┌──
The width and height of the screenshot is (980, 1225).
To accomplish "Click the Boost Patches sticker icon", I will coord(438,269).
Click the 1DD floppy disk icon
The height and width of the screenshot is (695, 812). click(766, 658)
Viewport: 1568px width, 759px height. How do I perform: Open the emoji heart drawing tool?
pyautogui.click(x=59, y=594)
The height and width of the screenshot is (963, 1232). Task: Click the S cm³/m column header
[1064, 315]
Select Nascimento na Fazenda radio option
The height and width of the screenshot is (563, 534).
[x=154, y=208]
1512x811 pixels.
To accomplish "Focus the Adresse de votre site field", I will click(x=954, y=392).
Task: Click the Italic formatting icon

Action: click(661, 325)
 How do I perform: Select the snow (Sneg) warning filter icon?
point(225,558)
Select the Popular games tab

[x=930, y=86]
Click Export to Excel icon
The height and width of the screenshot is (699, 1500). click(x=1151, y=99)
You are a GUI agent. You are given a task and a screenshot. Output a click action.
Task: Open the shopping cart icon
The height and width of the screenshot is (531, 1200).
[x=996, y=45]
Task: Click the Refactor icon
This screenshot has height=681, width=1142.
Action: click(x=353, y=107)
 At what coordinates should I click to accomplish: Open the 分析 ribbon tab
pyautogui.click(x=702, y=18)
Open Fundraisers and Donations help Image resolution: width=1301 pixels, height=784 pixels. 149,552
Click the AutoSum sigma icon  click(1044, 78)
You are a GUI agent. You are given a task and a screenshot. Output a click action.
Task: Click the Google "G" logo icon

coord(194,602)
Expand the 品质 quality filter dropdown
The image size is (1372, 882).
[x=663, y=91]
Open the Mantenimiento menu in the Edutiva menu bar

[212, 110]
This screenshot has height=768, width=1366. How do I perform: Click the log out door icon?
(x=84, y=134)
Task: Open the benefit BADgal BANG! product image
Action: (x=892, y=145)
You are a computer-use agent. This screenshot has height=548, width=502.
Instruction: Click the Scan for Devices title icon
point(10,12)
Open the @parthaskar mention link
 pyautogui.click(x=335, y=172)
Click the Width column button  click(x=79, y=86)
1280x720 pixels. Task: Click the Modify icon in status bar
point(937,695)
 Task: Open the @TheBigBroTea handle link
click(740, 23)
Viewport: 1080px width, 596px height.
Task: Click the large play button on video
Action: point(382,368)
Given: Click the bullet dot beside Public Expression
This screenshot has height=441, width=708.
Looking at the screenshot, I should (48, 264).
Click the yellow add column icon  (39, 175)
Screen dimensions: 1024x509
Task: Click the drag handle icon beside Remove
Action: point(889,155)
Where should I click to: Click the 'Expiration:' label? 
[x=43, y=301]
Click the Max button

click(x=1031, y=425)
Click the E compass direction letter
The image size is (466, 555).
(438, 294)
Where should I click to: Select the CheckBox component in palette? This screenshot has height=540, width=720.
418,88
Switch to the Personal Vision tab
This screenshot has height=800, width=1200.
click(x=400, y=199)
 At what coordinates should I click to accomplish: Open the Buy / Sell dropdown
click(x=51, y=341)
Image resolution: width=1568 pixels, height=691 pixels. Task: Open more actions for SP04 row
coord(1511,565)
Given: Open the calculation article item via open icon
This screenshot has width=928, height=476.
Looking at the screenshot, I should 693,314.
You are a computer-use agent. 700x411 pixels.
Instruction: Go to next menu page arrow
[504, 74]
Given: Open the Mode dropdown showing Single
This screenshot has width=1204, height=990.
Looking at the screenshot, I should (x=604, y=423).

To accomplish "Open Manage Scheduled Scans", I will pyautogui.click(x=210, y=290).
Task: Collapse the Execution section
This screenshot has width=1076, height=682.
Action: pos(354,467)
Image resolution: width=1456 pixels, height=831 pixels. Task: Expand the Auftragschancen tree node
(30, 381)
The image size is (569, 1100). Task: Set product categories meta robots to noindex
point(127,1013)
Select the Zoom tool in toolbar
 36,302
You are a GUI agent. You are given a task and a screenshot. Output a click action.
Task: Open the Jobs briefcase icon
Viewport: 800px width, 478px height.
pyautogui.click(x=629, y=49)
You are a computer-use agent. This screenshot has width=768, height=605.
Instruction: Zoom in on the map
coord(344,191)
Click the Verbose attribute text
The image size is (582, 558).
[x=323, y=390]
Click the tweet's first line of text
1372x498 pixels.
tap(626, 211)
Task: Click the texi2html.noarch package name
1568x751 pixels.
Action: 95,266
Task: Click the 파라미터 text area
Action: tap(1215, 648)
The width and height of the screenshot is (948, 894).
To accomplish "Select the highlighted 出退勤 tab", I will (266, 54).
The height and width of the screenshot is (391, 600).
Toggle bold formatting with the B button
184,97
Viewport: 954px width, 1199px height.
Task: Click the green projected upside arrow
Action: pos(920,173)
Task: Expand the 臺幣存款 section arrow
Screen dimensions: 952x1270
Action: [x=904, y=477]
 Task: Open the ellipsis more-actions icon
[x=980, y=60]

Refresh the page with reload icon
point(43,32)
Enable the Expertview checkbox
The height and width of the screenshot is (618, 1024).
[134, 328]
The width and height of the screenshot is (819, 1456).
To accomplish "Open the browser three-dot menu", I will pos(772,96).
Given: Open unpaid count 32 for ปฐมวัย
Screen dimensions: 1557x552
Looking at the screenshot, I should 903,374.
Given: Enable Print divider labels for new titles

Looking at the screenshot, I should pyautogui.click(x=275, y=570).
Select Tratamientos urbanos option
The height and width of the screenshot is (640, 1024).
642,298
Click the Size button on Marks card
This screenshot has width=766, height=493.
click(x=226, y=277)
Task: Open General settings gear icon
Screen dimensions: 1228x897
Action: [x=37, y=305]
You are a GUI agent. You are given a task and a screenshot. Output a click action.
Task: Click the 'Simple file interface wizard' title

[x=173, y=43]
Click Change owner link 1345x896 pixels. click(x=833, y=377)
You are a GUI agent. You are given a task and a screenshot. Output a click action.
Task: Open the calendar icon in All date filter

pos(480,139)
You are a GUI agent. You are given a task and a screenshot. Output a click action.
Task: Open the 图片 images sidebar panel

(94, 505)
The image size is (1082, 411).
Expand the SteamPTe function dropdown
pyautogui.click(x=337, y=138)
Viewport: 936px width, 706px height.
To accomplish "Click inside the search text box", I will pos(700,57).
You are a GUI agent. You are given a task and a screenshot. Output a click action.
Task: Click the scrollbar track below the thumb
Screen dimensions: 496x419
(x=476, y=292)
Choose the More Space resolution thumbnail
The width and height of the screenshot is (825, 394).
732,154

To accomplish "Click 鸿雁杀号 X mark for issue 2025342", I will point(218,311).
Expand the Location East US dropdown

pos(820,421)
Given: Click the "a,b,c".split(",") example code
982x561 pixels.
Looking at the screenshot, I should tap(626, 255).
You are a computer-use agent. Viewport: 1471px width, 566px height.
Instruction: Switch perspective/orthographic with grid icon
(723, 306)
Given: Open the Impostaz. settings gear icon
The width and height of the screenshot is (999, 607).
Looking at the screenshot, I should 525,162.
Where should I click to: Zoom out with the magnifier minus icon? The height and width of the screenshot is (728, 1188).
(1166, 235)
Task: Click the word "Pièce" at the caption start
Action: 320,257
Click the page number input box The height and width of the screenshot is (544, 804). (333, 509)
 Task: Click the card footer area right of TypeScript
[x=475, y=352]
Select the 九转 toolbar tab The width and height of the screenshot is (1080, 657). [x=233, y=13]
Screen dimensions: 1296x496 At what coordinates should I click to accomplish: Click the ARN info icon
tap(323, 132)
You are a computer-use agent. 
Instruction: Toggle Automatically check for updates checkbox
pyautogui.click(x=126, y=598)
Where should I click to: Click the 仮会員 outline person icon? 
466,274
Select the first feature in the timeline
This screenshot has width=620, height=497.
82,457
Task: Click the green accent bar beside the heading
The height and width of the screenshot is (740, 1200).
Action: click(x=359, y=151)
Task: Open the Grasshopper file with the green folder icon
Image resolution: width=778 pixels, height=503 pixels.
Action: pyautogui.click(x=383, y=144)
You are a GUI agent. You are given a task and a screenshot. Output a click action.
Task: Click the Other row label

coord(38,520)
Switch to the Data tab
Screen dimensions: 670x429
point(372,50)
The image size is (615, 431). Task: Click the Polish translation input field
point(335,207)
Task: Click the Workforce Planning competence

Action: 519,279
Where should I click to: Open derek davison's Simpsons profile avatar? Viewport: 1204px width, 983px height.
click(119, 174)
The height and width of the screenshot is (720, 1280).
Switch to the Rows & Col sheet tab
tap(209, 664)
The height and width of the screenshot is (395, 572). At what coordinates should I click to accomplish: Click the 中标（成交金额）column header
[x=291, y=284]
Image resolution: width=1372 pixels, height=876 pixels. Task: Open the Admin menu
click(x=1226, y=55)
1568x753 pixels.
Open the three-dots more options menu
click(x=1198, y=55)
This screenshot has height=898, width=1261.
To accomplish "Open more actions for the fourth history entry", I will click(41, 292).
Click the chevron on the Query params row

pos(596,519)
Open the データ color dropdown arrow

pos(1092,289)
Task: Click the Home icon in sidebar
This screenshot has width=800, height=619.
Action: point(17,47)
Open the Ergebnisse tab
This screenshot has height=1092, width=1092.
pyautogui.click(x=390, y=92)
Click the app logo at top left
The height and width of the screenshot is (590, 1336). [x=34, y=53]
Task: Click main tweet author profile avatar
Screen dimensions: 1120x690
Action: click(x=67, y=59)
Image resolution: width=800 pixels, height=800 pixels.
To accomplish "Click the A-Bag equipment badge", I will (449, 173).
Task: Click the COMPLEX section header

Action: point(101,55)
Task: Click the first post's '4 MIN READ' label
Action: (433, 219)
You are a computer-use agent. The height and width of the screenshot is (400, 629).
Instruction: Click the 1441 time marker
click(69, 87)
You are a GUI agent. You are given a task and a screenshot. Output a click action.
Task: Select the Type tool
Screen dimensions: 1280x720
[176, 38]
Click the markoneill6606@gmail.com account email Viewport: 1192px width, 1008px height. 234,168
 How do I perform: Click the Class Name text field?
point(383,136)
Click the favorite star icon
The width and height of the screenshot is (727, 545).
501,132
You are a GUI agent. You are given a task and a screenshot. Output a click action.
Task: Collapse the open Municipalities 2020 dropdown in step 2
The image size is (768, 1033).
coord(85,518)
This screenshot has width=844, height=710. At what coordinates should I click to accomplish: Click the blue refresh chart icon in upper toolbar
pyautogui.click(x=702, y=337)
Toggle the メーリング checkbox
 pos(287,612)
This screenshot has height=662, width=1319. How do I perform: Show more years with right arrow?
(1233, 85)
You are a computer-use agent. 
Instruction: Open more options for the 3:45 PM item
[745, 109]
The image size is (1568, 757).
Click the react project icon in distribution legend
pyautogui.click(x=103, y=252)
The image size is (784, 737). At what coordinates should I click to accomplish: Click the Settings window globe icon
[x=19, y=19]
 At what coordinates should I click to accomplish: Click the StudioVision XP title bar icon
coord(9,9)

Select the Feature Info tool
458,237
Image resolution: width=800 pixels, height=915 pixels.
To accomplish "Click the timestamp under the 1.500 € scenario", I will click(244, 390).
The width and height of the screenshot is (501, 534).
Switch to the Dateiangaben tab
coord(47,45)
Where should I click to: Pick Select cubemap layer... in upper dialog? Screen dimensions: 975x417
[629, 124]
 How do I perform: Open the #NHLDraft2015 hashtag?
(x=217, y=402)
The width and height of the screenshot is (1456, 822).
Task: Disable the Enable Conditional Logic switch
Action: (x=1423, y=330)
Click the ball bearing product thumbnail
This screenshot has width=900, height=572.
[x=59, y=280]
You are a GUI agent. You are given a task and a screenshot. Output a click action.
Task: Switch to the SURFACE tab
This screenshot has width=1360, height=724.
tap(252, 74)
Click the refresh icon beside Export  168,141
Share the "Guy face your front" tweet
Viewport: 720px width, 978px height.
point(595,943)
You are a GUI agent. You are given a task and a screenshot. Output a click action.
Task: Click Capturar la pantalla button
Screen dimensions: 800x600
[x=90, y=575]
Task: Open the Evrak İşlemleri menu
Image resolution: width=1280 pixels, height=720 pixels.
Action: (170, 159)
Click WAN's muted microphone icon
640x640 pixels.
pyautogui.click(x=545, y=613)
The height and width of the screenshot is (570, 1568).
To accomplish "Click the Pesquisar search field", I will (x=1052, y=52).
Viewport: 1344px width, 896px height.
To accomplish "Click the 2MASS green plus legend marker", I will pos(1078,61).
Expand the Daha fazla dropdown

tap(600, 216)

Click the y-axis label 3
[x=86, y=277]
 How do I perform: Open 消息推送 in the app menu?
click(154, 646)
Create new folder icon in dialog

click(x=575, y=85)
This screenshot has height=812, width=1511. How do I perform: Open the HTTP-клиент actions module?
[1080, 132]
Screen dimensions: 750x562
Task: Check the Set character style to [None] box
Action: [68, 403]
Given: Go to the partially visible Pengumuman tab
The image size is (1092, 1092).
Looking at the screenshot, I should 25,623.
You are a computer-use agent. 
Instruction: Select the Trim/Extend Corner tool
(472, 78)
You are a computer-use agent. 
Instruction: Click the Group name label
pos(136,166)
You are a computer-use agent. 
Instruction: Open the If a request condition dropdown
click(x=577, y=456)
└──
TRY IT: Scan the data above for the word "gear" and report every line where it is found.

WRITTEN ANSWER:
Task: Open General settings gear icon
Given: Open the Impostaz. settings gear icon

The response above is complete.